Assured Autonomy programme launched
DARPA has launched a new programme called Assured Autonomy that aims to advance and enhance the adoption of autonomous systems in safety-critical defence applications.
The programme will work to improve the ways computing systems can learn and evolve to better manage variations in the environment and enhance the predictability of autonomous systems such as UGVs and UAS.
Despite technology advances that have led to the proliferation of unmanned systems, there remains a question about the degree of trust that can be put into these systems. Assuring systems operate safely and perform as expected is integral to trust, especially in a military context, and systems must also be designed so that operators can determine whether, once deployed, they are operating reliably, and, if not, that appropriate action can be taken.

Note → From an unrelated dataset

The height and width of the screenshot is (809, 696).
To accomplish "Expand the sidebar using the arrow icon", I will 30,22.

Assured Autonomy aims to establish trustworthiness at the design stage and incorporate sufficient capabilities so that inevitable variations in operational trustworthiness can be measured and addressed appropriately.

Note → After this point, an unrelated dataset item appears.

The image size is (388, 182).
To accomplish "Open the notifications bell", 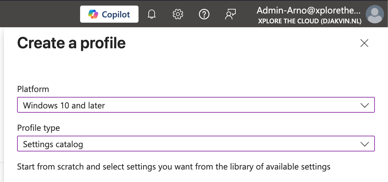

Approaches such as the idea of ‘equivalent levels of safety’, which is based on the idea that an autonomous system must be at least as safe as a comparable human-in-the-loop system that it replaces, have not proved a practical way to assure the safety of autonomous systems due to the prohibitive number of trials that must be carried out to test it.
The alternative being suggested is that a goal-oriented approach is better suited for systems that learn, evolve, and encounter operational variations. In the course of Assured Autonomy programme, researchers will aim to develop tools that provide foundational evidence that a system can satisfy explicitly stated functional and safety goals, resulting in a measure of assurance that can also evolve with the system.